- Exercise passage
★ ★ ★ ★
Congratulations, Marissa Mayer, on the birth of your baby boy and welcome to the world of motherhood—and eternal judgment.
Much of the news surrounding the impending arrival of your child focused on your plan to take just “a few weeks” of working maternity leave. It was all the buzz among my female friends and listservs, mommy and non-mommy alike. Consider one reaction from the moms we love to hate (but read religiously) over at UrbanBaby:
“I just don’t know the point of having a baby if you have no time to care for it, not even when it is a newborn.”
I’m no CEO but I have been on two maternity leaves and here’s a confession that might make you feel better: I worked through both of them, too. It’s what successful women do.
In my case, I took six-month leaves after both my children were born; the first was paid through month four, the second was largely unpaid. But I still had to work, partly for the money, mostly for my mind.
Motherhood rarely goes as planned. My elder daughter arrived three weeks early—and I happened to be in the middle of writing a story. So I sent the editor an email from the labor room of the Washington, D.C., hospital, had the baby, came home two days later and, while my mom held her, I finished writing the piece.
For the remainder of that leave, I also worked on a book proposal and gave several speeches to earn money and maintain some relevance. When I could, I brought my mom and baby along and learned how to pump and scribble my remarks beforehand in a bathroom stall.
By the time I got pregnant with my second child, we were living in New York City and had a much smaller house, much higher mortgage. So I found a gig teaching, thinking two days a week in the classroom would be better than going back to regular work too early. This time, I prepared for an early arrival, expecting the baby would be three months by my first class.
Of course, she was late. So I delivered my first class lecture feeling guilty for leaving an eight-week-old away for a whole day. But I had enough to pay the mortgage—and the sitter. Importantly, I also had that satisfaction that comes from a woman being her own person, before and after the birth of her children.
Before the mommy blogs begin slamming me, too, let’s get the street cred out of the way: I exclusively breastfed the first and am still doing so with the second. I am my elder daughter’s class parent and try to make most PTA meetings. Attending music class with the younger one isn’t always convenient (or enjoyable, to be frank, since we sing the same songs over and over and over) but I try to relieve the nanny on occasion. The professionalization of parenthood has created a bizarre formula for women like me: the busier we are at work, the more involved we get in our kids’ lives.
★ ★ ★ ★
- Work instruction 1
Quote the part of the maternity leave essay between "For the remainder" and "my first class.", inclusive.
- Work instruction 2
Continue the maternity leave essay, starting right after its last sentence.

- Material shown
★ ★ ★ ★
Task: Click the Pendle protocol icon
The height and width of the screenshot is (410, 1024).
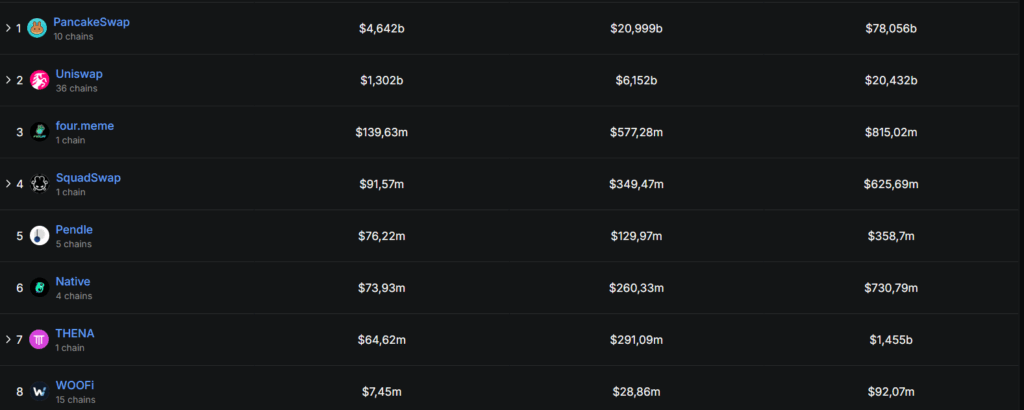Action: [x=39, y=236]

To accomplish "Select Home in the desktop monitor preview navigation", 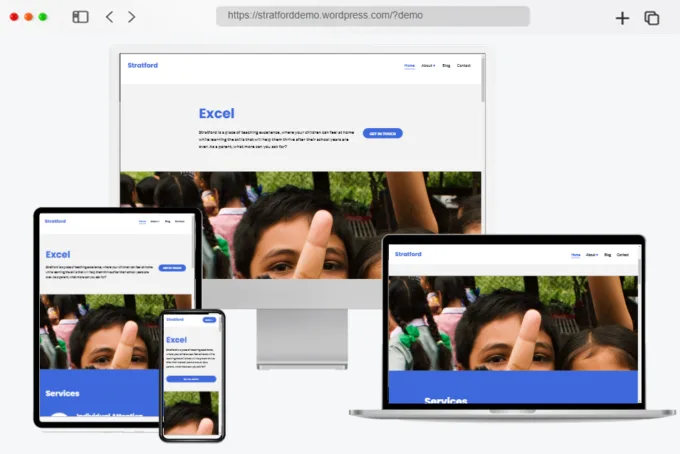I will (409, 65).
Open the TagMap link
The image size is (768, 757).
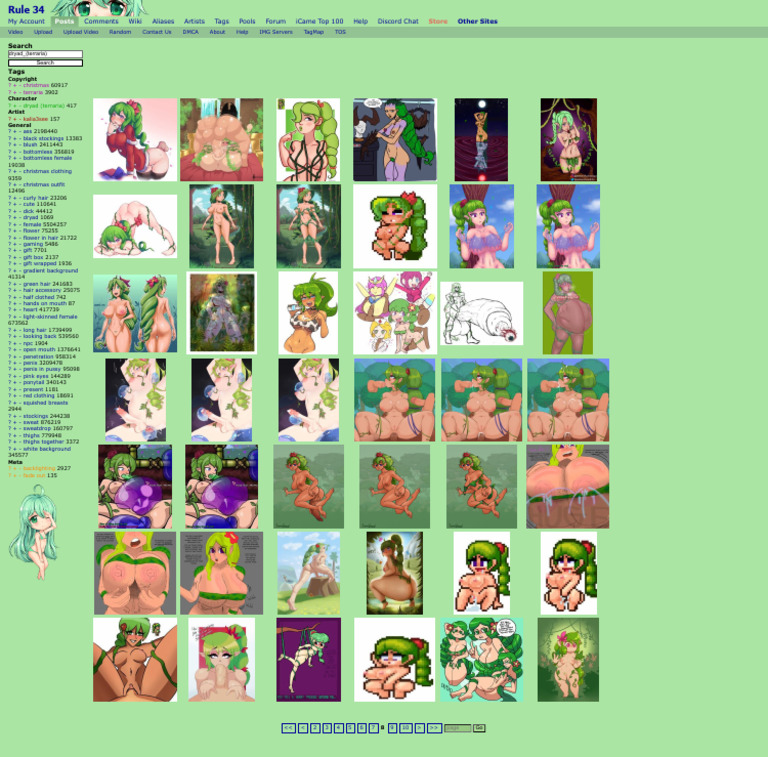314,32
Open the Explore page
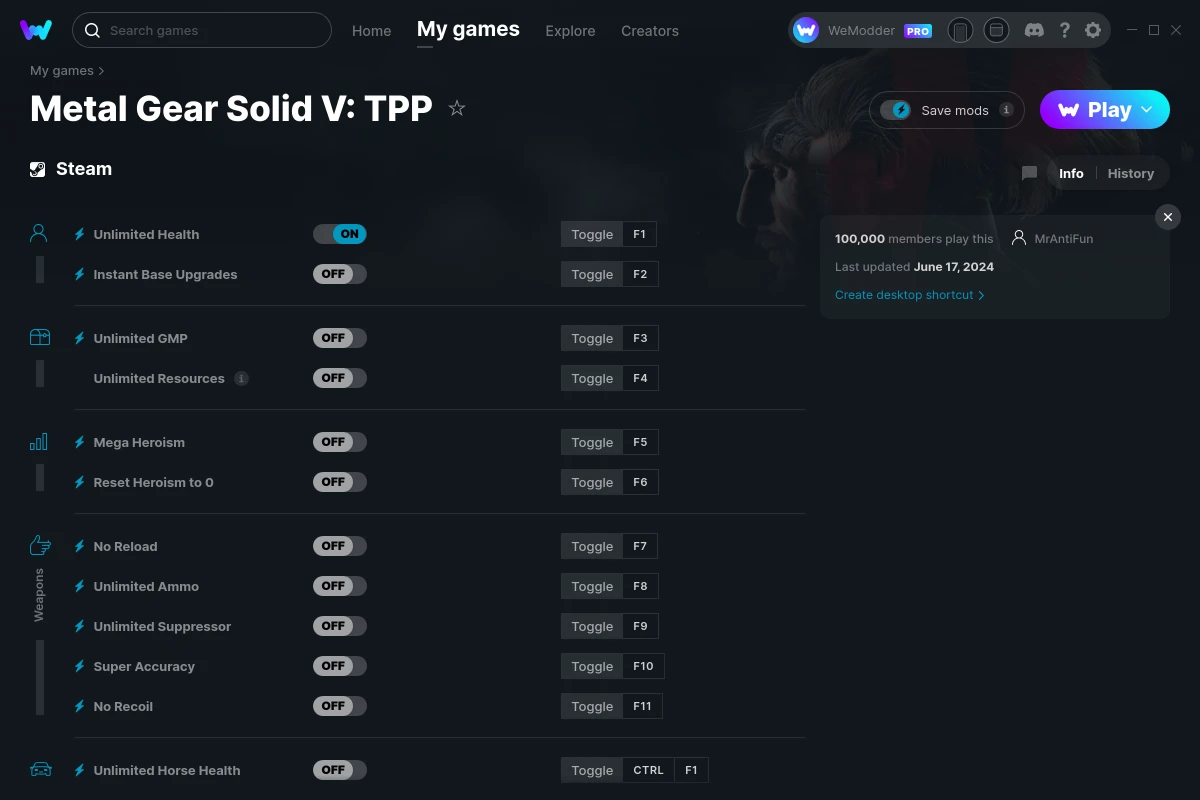This screenshot has width=1200, height=800. [x=570, y=31]
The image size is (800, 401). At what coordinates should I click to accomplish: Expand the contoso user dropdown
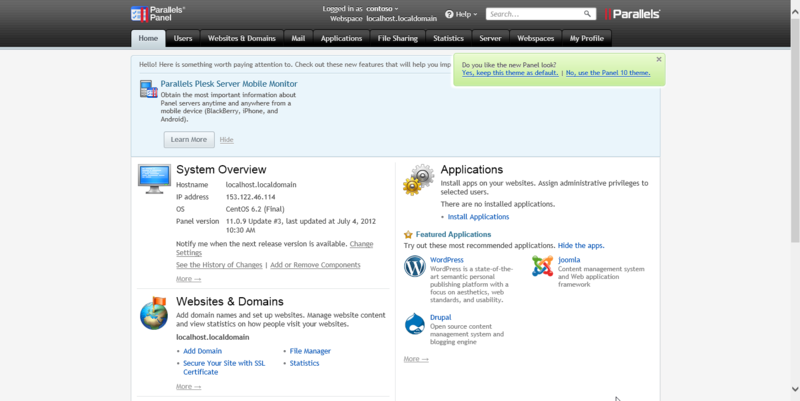pyautogui.click(x=385, y=8)
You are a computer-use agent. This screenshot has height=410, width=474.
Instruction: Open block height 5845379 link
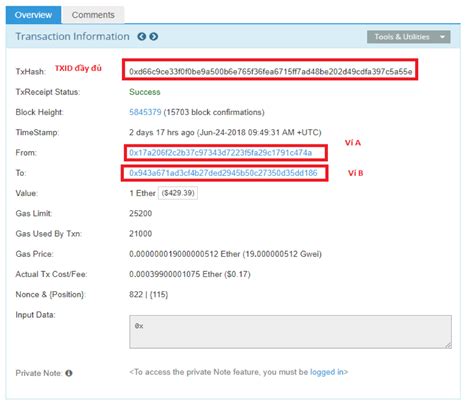[x=145, y=112]
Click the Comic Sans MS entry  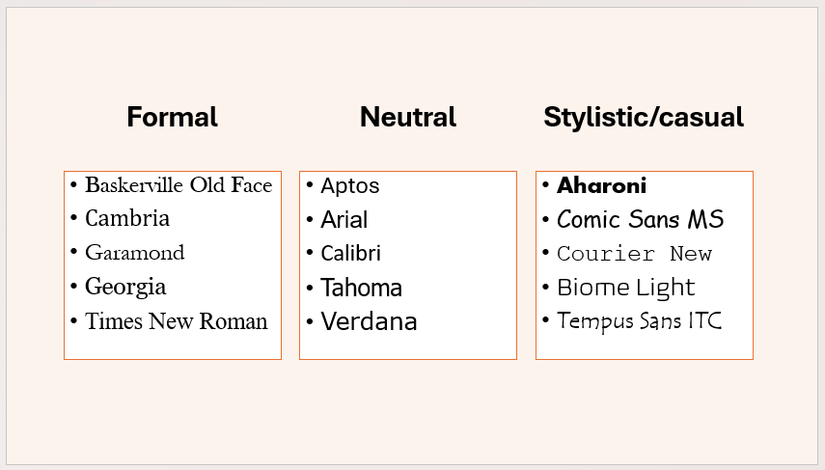(640, 220)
★ ★ ★ ★
- Response area 1
For the remainder of that leave, I also worked on a book proposal and gave several speeches to earn money and maintain some relevance. When I could, I brought my mom and baby along and learned how to pump and scribble my remarks beforehand in a bathroom stall.
By the time I got pregnant with my second child, we were living in New York City and had a much smaller house, much higher mortgage. So I found a gig teaching, thinking two days a week in the classroom would be better than going back to regular work too early. This time, I prepared for an early arrival, expecting the baby would be three months by my first class.

- Response area 2
But for all the truce-calling in the Mommy Wars and the inherent classism within, the reaction to your plans to return to work have especially felt unjust. In the US, as a society, we have accepted the poor’s inability to stay home for long after their children are born; hourly wage work without paid leave or job security basically mandate a speedy return. And yet, the Mom Judges say, a mom as wealthy as you should be able to afford more time with her child, right? At least to serve as an example to the rest of middle-class motherhood?
This point of view fails to take into consideration your desires. Yahoo is at a critical juncture in its history, a battle in fact to ensure it does not become history. Perhaps your decision to take a few weeks of leave was driven by actually wanting to turn the company around, and knowing you are needed. Of course, there will be physical limitations in these early weeks, but spawning a new life is also exciting, inspiring, intoxicating. Each birth of a child, I tell my friends, made me wiser, more efficient, more idealistic, more committed to leaving the world better than the one I inherited. And so I hope it goes for you, and, for Yahoo.
The reality is that mothering and working are complicated ventures, and can be harder for women to separate than their male counterparts. Many women, like me and perhaps ultimately you, blur them to create our balance, our success—and ultimately, that of our employers and our children.